Passport? Visa? Letter of Request? A Panel Discussion on Forum Shopping and Cross-Border Issues

INSOL World (Second Quarter 2011)

Chair: Ian S. Grier, Sprecher Grier Halberstam LLP
Robert Hanel, anchor Rechtsanwalte
Chris Honey, McGrath Nicol
Kenneth Krys, KRyS Global

Panel Chair Mr Grier set the stage for this panel by outlining the substantial increase in crisis of cross-border insolvencies and the issues these cases have raised, including forum shopping, cooperation between courts in different jurisdictions and how courts and practitioners can, do and/or will use the various tools and legislation designed to address such issues, including UNCITRAL’s Model Law, the EC Regulation on Insolvency, the Hague Convention and Chapter 15 of the US Bankruptcy Law. The panellists followed this introduction with their own presentations and unique perspectives and experiences as a German lawyer, a Cayman Islands’s liquidator and an Australian accountant and liquidator.

Robert Hanel, a partner in a German law firm who also acts as a court-appointment Administrator, outlined various techniques that have been recently used to enhance the change of success in getting the forum of one’s choice. He raised difficult questions including, “what is wrong, if anything, with forum shopping?” In response, he suggested that the various tactics of establishing residence and/or changing “COMI” may be seen as “good or bad” depending on who (i.e. creditors or a debtor) is using the tactics, who is prejudiced by such tactics and whether the “end game” maximizes value for all constituencies. For example, if forum shopping violates creditor expectations and/or government regulations, should courts sanction such activity? He also asked whether jurisdictions should be able to pass legislation effecting forum shopping (i.e. whether prohibiting it or sanctioning it). In any event, what appears clear is that creditors and companies will continue to use existing tools in their forum shopping efforts.
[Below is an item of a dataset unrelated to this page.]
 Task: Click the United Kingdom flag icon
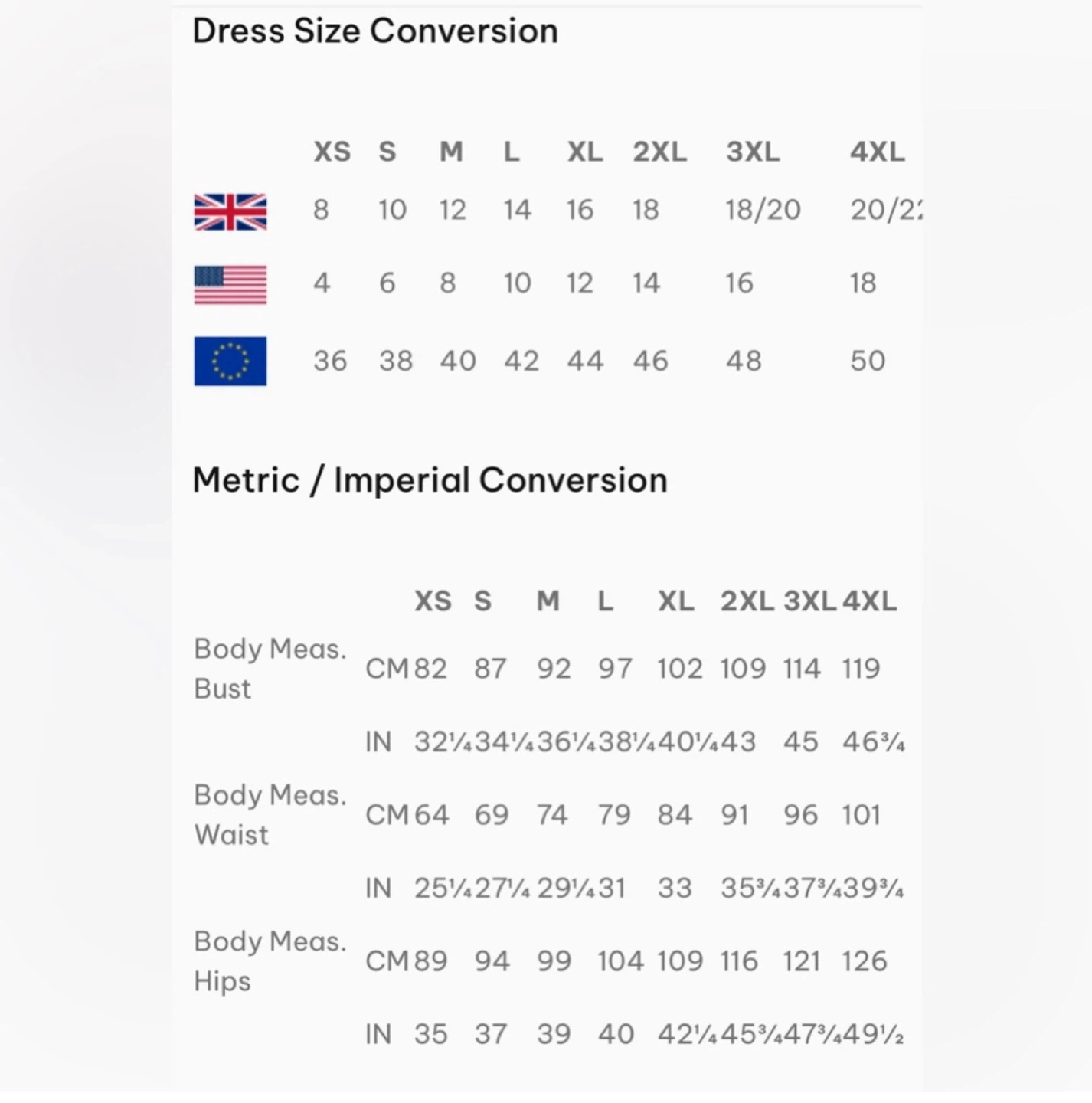230,211
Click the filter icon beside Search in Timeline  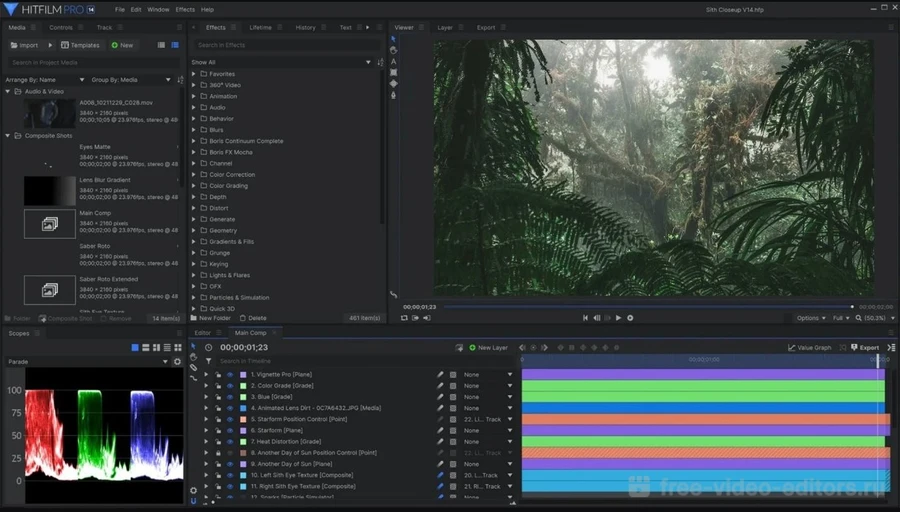tap(209, 361)
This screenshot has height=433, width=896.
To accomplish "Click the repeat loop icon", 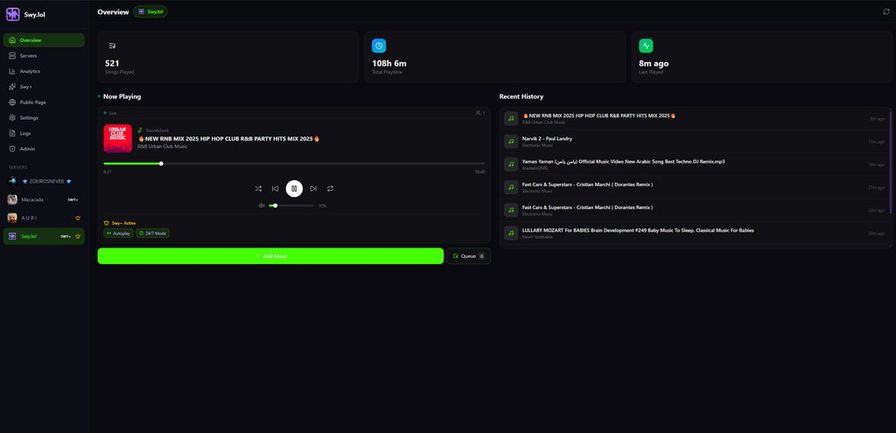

Kenneth Krys, a Cayman liquidator, made clear his role (and that of all liquidators) to maximize the assets under his jurisdiction and his experiences (successful and frustrating) to gain recognition in various jurisdictions. He noted that some jurisdictions simply will not recognize or assist his efforts, while other jurisdictions have no cumbersome and slow judicial processes as to be tantamount to no recognition. He discussed in particular problems getting recognition in China, Germany and the Netherlands. While his early experiences with getting US recognition (i.e. in the Sphinx case as a result of Refco’s opposition) were frustrating, he noted that more recently US Courts appear more open to recognizing Cayman liquidators and have clarified factors necessary to get recognized as a “foreign main proceeding”. Finally he discussed his use (sometimes successfully, as in Israel) of letters of request to obtain necessary information, particularly in tracking assets.

Chris Honey, an Australian accountant and liquidator, concluded the presentations by discussing his experiences in Australia. For the most part, he reported that forum shopping has not so far generated the kind of contentious litigation evident in other jurisdictions. In fact, Australian Courts have recognized foreign representatives and cases from multiple jurisdictions, including Korea and Cayman. Mr. Honey did point out, however, that the attitude of English Courts is becoming a bit more critical and more fact dependent but support of creditors and others for the choice of forum would be extremely significant in any Court’s decision. A recent example of a change (on the eve of insolvency proceedings) in COMI, supported by creditors and approved by the Court, is the Wind Hellas case.

A spirited question and answer session concluded this successful breakout session and left the presenters and the audience with much to ponder as how best to respond to similar issues, which will be raised by future cross border cases.